Se ha entendido el ordenamiento jurídico como un conjunto unitario, coherente e íntegro de


normas que van a regir en un momento y territorio determinado. Como sistema, tiene ciertas
características básicas:

•Se entiende dentro de un contexto, dentro de un lugar y tiempo determinado. He ahí la


importancia de estudiar los modos de creación, la vigencia de las normas, la derogación, etc.

•Es coherente; de aquí que resulta importante estudiar el tema de las algunas y de las posibles
antinomias que pueden existir dentro de un ordenamiento.

•Existe una cierta jerarquía de normas: hay normas fundantes y fundadas. Esto es lo que hace operar
al ordenamiento jurídico de modo coordinado en función de todas las normas que lo componen.

•Es dinámico, por cuanto contiene fórmulas para autogenerarse. Establece quiénes, cómo y bajo
qué límites se pueden establecer normas jurídicas.

Para que una norma jurídica forme parte del ordenamiento se requiere, ciertamente, que esta sea
válida (concepto bastante pensado dentro de la dogmática). Basta decir, para estos efectos, que una
norma es válida, y por tanto, obligatoria, cuando cumple con tres requisitos (conocido también
como el triple contenido de las normas): emanar de autoridad competente para crear normas, que
se hayan utilizado los procedimientos que el mismo ordenamiento establece el ordenamiento para
la creación de las normas y, por último, que se cumpla con un nivel de materialidad mínimo, es decir,
velar por el contenido de una norma, el cual no debe ser contrario a nuestra Constitución, siendo
necesario que las normas que se creen estén en armonía con ella. Esto último se observa en el
artículo 6º y 7º de la CPR, al establecer el “principio de legalidad” o “reserva de ley”. En efecto,
estos artículos establecen que:

Artículo 6º.- Los órganos del Estado deben someter su acción a la Constitución y a las normas
dictadas conforme a ella, y garantizar el orden institucional de la República.

Los preceptos de esta Constitución obligan tanto a los titulares o integrantes de dichos órganos
como a toda persona, institución o grupo.

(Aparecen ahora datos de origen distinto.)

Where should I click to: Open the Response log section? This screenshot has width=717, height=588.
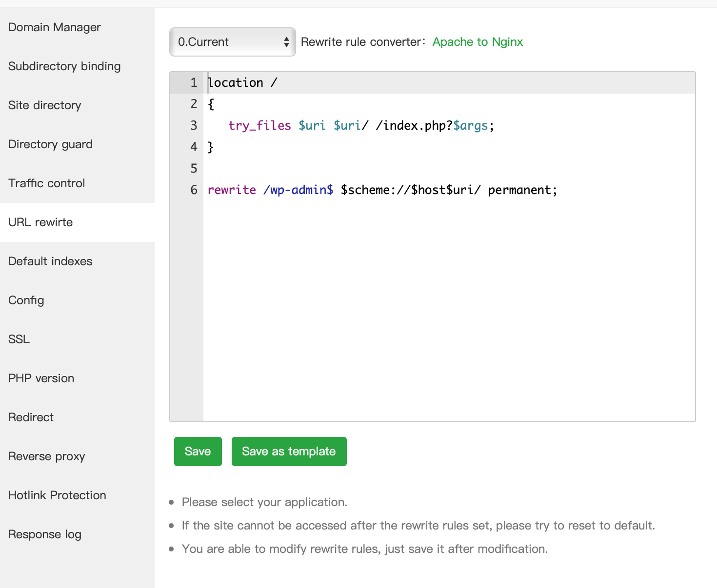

La infracción de esta norma generará las
responsabilidades y sanciones que determine la ley.

Artículo 7º.- Los órganos del Estado actúan válidamente previa investidura regular de sus
integrantes, dentro de su competencia y en la forma que prescriba la ley.

Ninguna magistratura, ninguna persona ni grupo de personas pueden atribuirse, ni aun a pretexto
de circunstancias extraordinarias, otra autoridad o derechos que los que expresamente se les hayan
conferido en virtud de la Constitución o las leyes.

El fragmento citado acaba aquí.